>> START SUPPLIED DATA
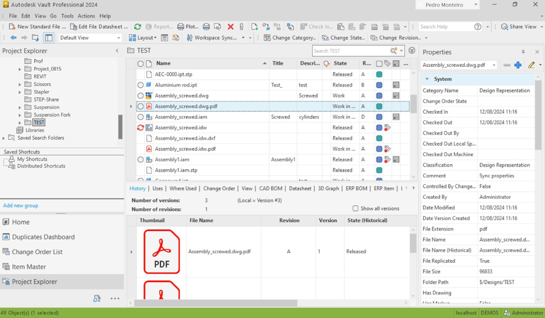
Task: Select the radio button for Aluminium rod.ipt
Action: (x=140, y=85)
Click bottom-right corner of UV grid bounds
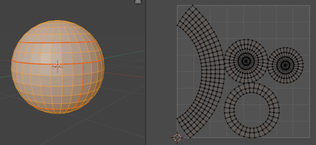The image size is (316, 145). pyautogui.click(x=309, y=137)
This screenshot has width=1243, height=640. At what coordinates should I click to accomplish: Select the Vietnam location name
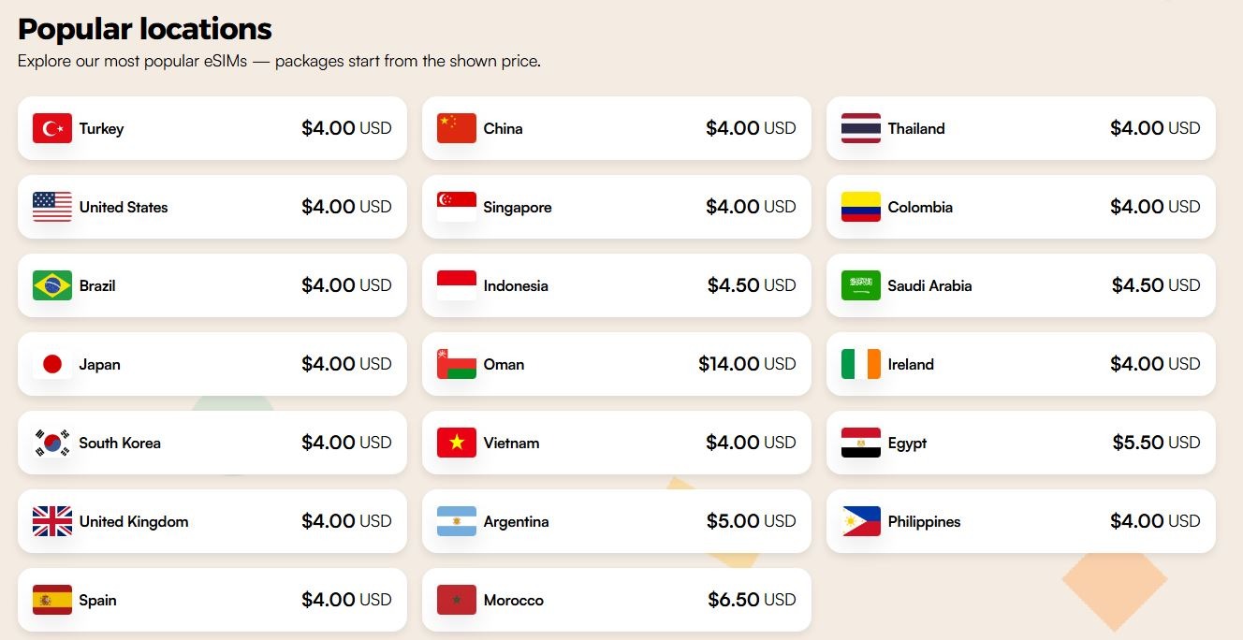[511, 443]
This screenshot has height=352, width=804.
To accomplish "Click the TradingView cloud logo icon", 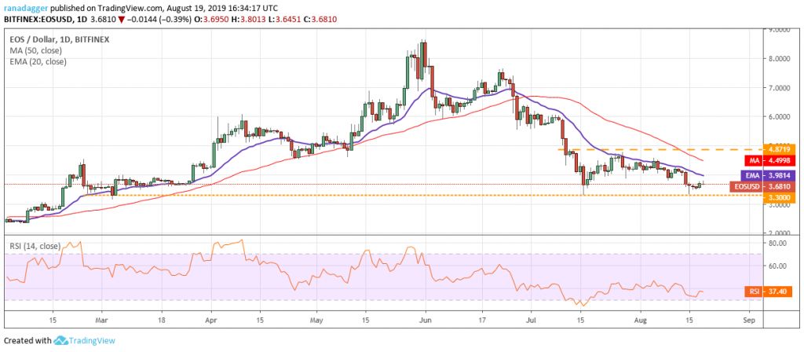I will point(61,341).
>> END SUPPLIED DATA
>> START SUPPLIED DATA
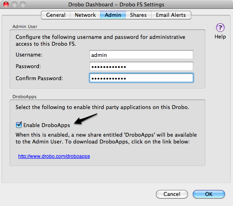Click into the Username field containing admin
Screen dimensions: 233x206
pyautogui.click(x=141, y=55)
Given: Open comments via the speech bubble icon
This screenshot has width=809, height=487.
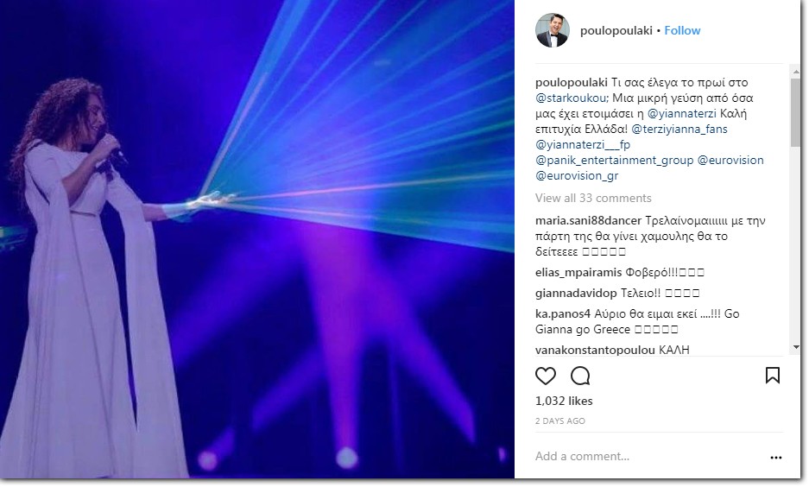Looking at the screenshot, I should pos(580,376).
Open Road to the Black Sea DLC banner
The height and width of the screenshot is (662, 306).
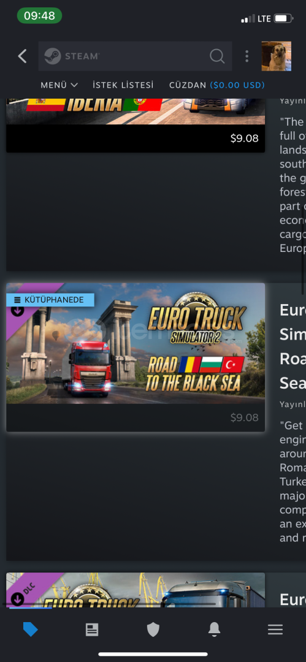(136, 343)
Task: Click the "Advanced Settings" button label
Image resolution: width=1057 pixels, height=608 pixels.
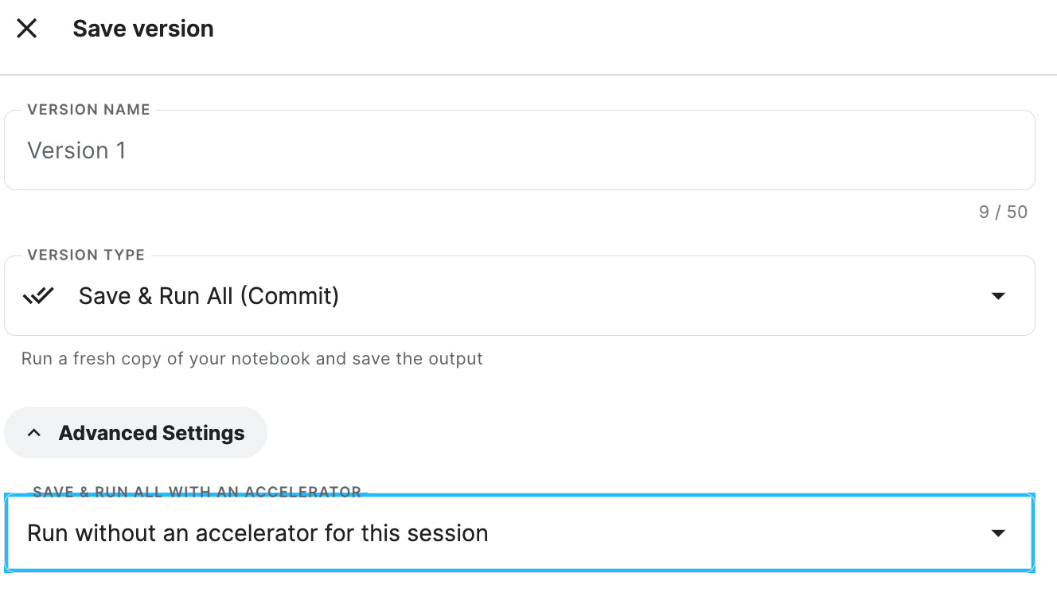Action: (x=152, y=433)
>> END SUPPLIED DATA
WHAT TO WORK ON. Change "button" to "tab" in the lines starting with the line containing "Task: Click the" and going on through the line containing "Action: (x=152, y=433)", and give those lines again with nothing else altered. Leave the pictures out of the answer.

WRITTEN ANSWER.
Task: Click the "Advanced Settings" tab label
Image resolution: width=1057 pixels, height=608 pixels.
Action: (x=152, y=433)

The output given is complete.